[[ Extracted material, beginning ]]
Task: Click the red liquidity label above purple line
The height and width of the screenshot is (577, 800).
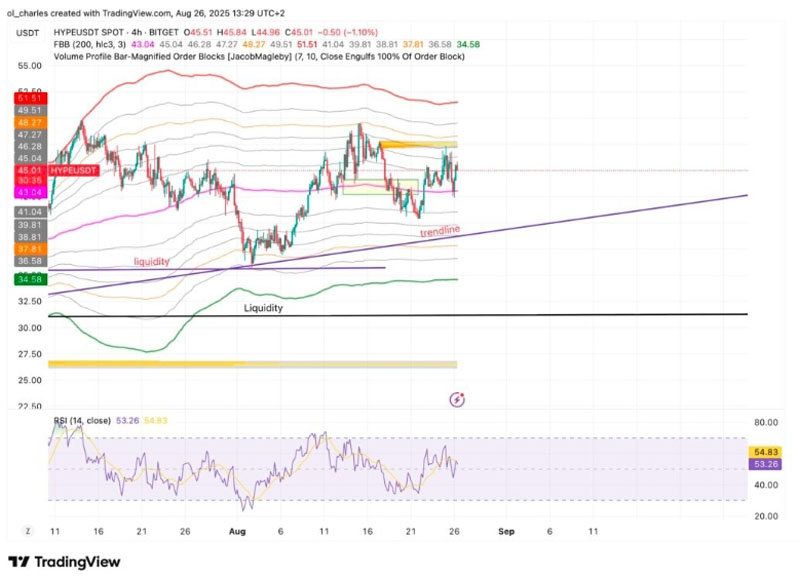Action: click(152, 261)
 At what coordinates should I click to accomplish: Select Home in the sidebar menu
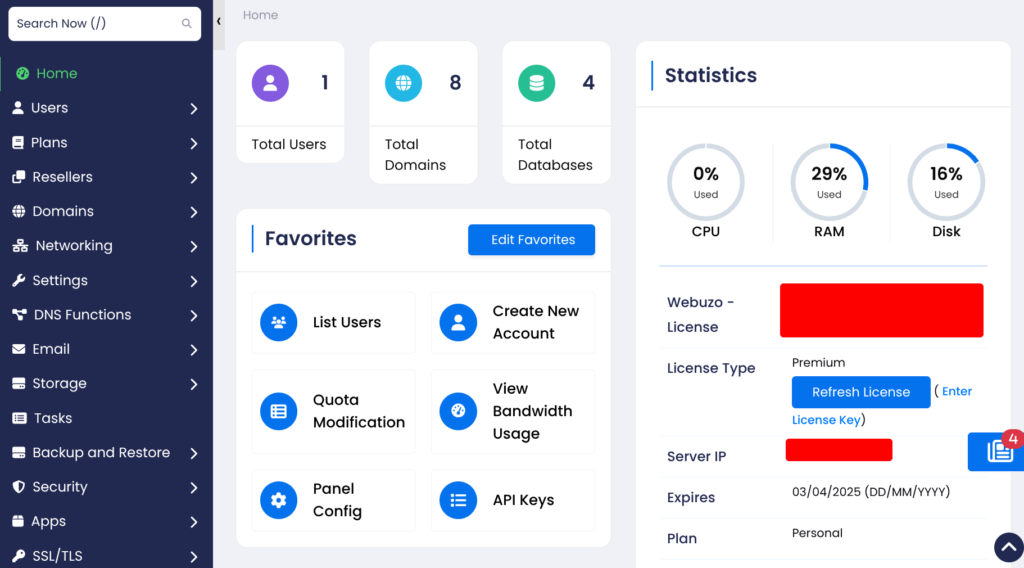coord(56,73)
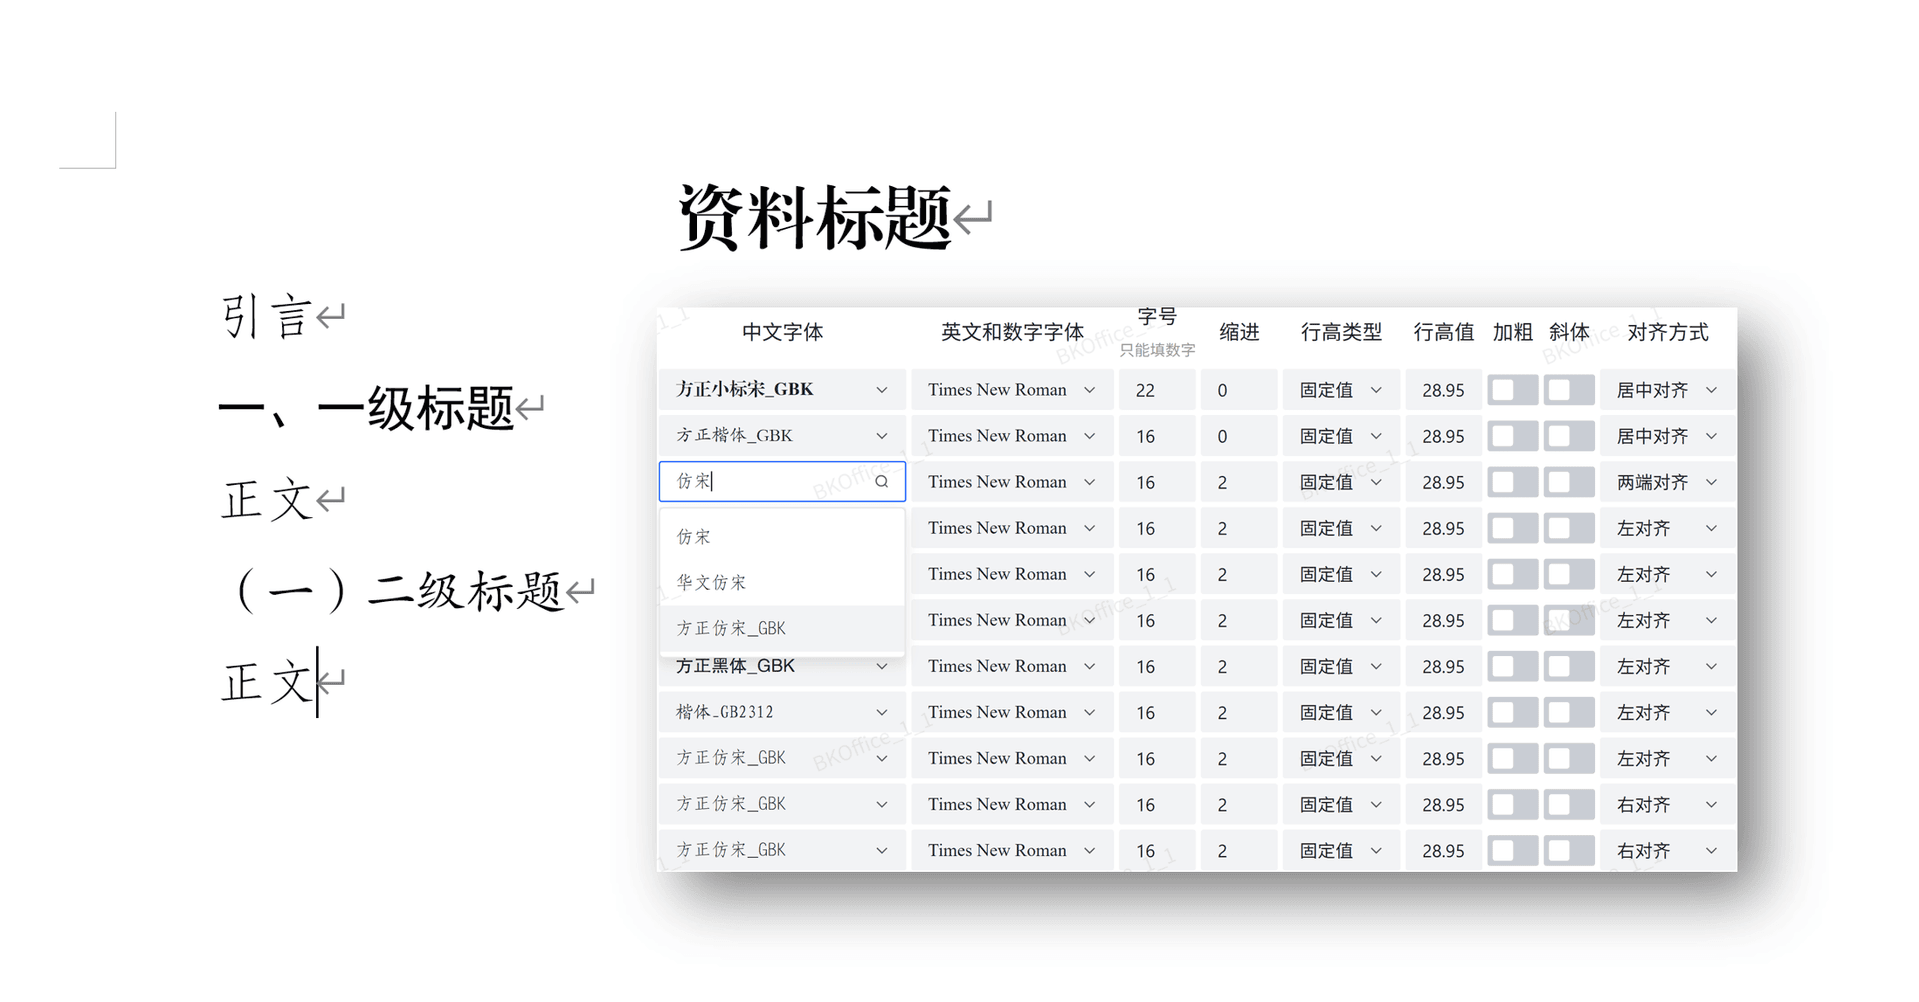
[[ Extracted material, end ]]
## Work instruction
Please retype every entry above exactly, leaving out any picture.

## Reply
Task: Click the red liquidity label above purple line
The height and width of the screenshot is (577, 800).
Action: click(152, 261)
 At what coordinates should I click to accomplish: Select Home in the sidebar menu
coord(56,73)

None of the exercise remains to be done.